He explained in the complaint that he wants the party to support the candidate the voters pick.

“Plaintiff prays for declaratory relief that Florida’s Republican Party delegates must vote as the Florida Republican electorate decided by way of popular vote during the Florida presidential primary at the Republican National Convention in order to vindicate and preserve the rights of Florida Republican presidential primary voters to cast a meaningful and operative vote and that they must adhere to this popular vote throughout the voting process, no matter how [many] rounds may result.”

Now he’s filed opposition to requests by the defendants to dismiss the action.

In response to submissions by the Republican National Committee, its chief Reince Priebus, the Republican National Part of Florida, and officials Blaise Ingoglia and Ken Detzner, Klayman explained he brought the fight “to ensure that he, and his fellow voters who voted in Florida’s Republican Presidential Primary, are afford their fundamental constitutional right to cast a binding vote for the nomination of the presidential candidate of their choice.”…

He wrote, “Instead, the defendants … have threatened to stage what is in effect a coup d’etat at the Republican National Convention to have Florida Republican delegates not vote for the presumptive Republican nominee, Donald Trump, prevent Trump from securing the party’s nomination and substitute the establishment candidate of their choice instead.”…

“In a few weeks, we will celebrate the signing of the Declaration of Independence on or about July 4 at my birthplace of Philadelphia.
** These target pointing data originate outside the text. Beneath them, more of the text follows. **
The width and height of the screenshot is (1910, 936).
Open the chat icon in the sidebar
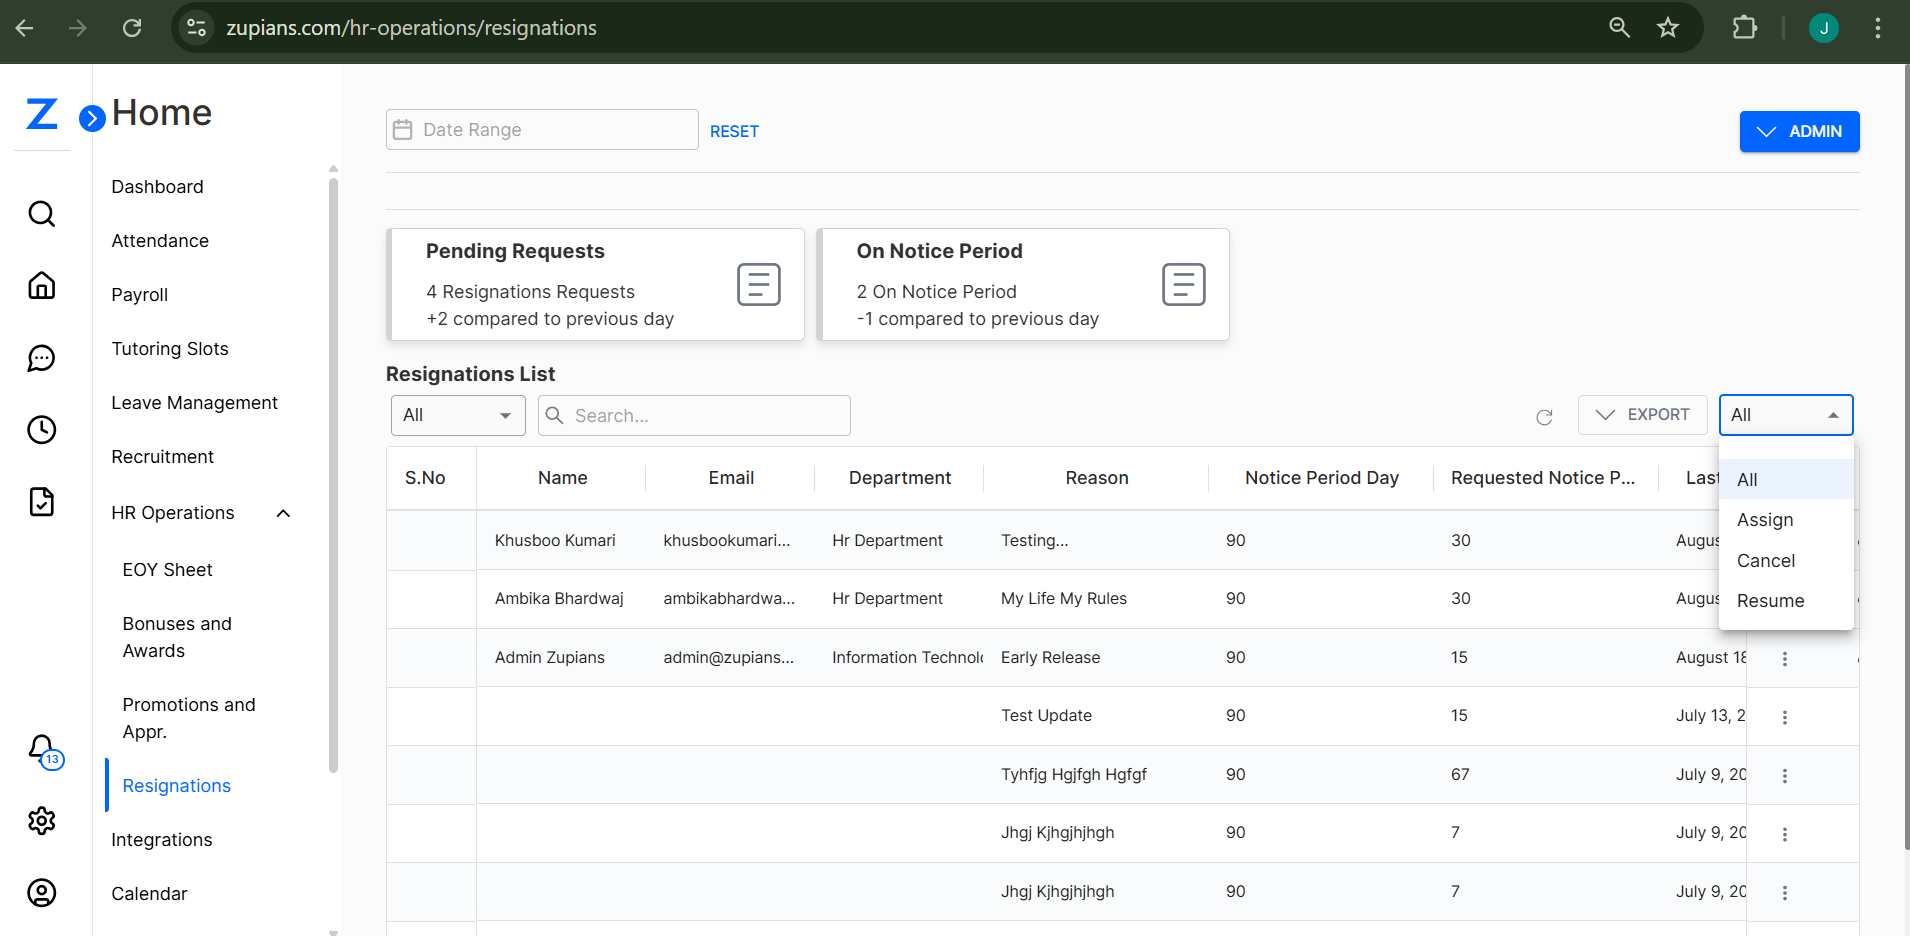(41, 357)
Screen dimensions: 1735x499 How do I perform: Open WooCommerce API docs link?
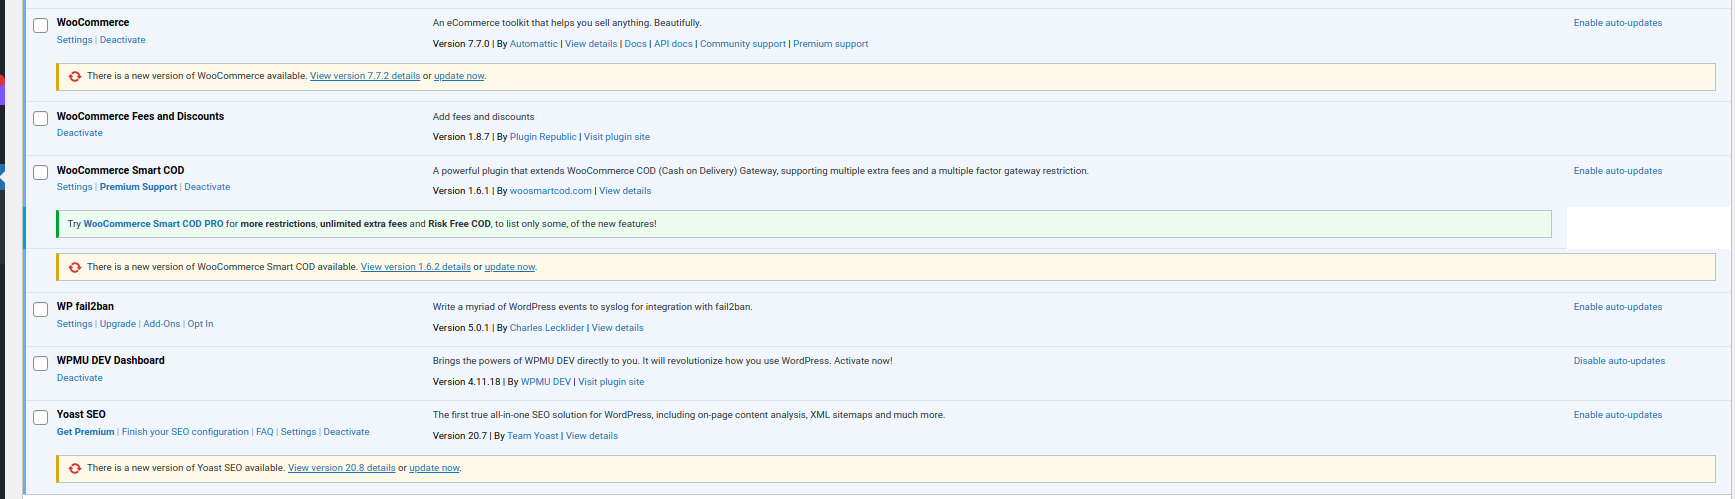coord(673,44)
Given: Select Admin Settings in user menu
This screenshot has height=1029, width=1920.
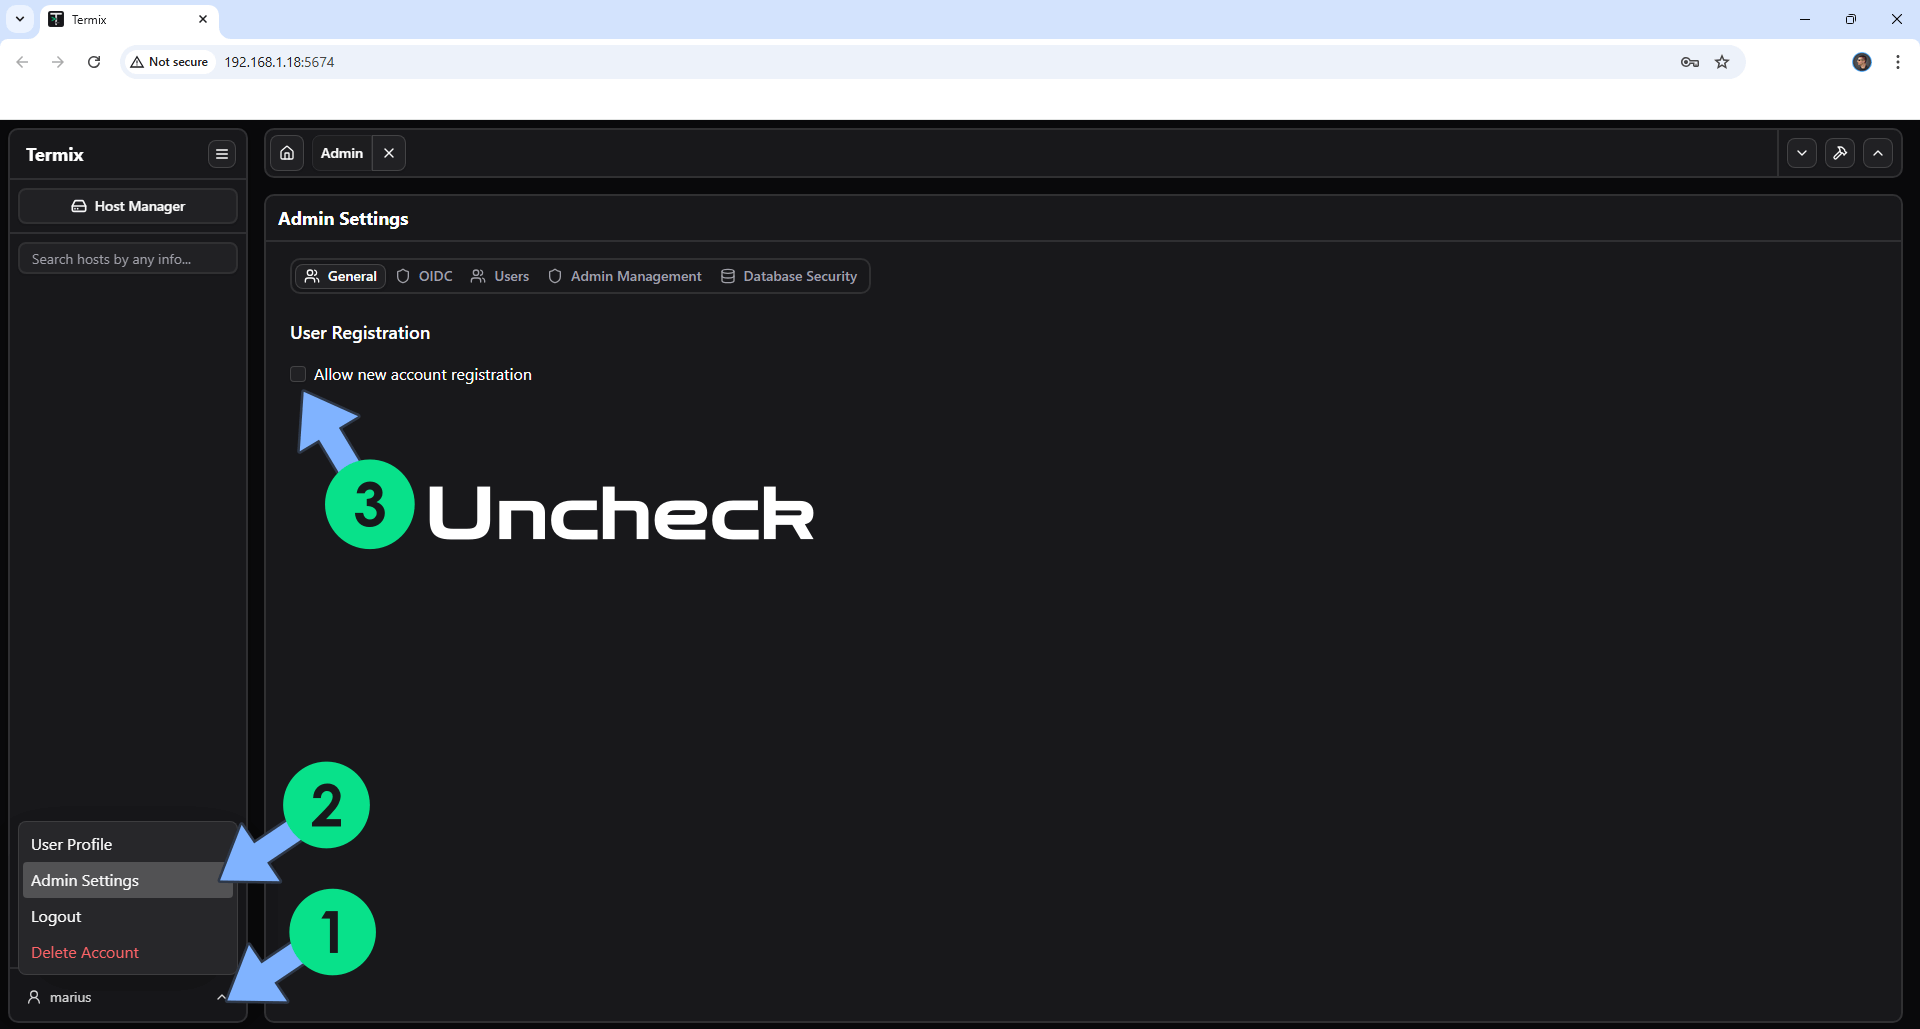Looking at the screenshot, I should (85, 880).
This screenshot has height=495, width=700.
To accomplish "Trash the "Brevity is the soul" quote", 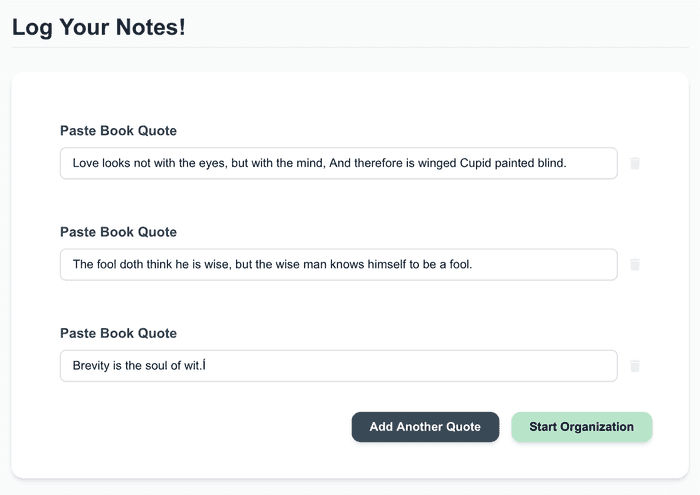I will [634, 366].
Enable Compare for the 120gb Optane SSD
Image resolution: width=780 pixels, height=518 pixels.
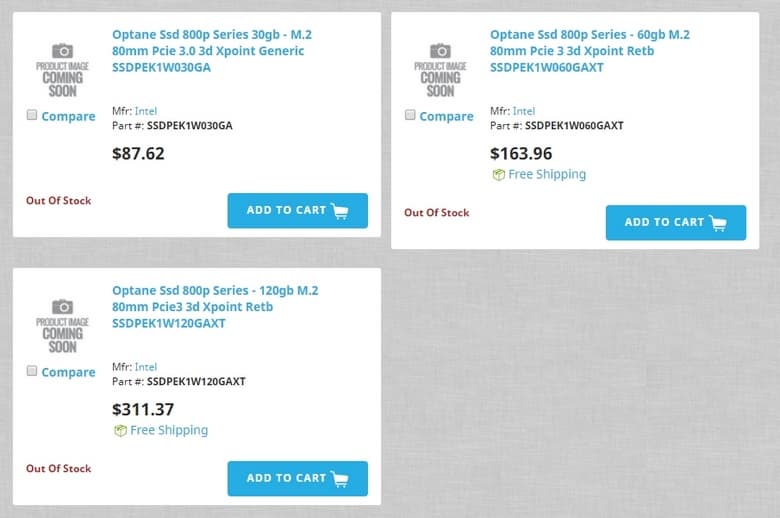[32, 371]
If the likes of House Speaker Paul Ryan, Senate Majority Leader Mitch McConnell, Senator Lindsey Graham and those other Republican establishment hacks in government and the media, like radio talk show host and CNN commentator Hugh Hewitt, had lived during this historic [era], [they] would not even have been allowed to sweep the floors of Independence Hall, but instead they would have been sent back to England and handed over to King George III so they could rightly become his court jesters.”

Very inspiring, Mr. Klayman, but you’re forgetting one thing: The Republican primary is a party election, not a state election. Not only do you not have a constitutional right to vote for the Republican candidate of your choice in the primary, they don’t have to let you vote on the matter at all. In fact, it was done that way for about a century and a half, when political parties decided their candidates without any vote at all from the masses. They just chose them through backroom wrangling, bribery and arm-twisting. And at no time was that the least bit unconstitutional.

You have a constitutional right to vote in a general election, which is an actual state event, but not in a primary election. The party decides their own rules: what kind of vote to hold (primary or caucus), how delegates are chosen, how their votes are counted, whether they are pledged or unpledged and under what rules they operate before and during the convention. They can change those rules if they’d like at any time; that’s why they have a rules committee in the first place.

The RNC has filed a motion to dismiss, which is almost certain to succeed. It will succeed on standing grounds alone, since Klayman can’t even pretend that he has been harmed in any way at all at this point. But it will also succeed on the merits, should the judge choose to rule on them.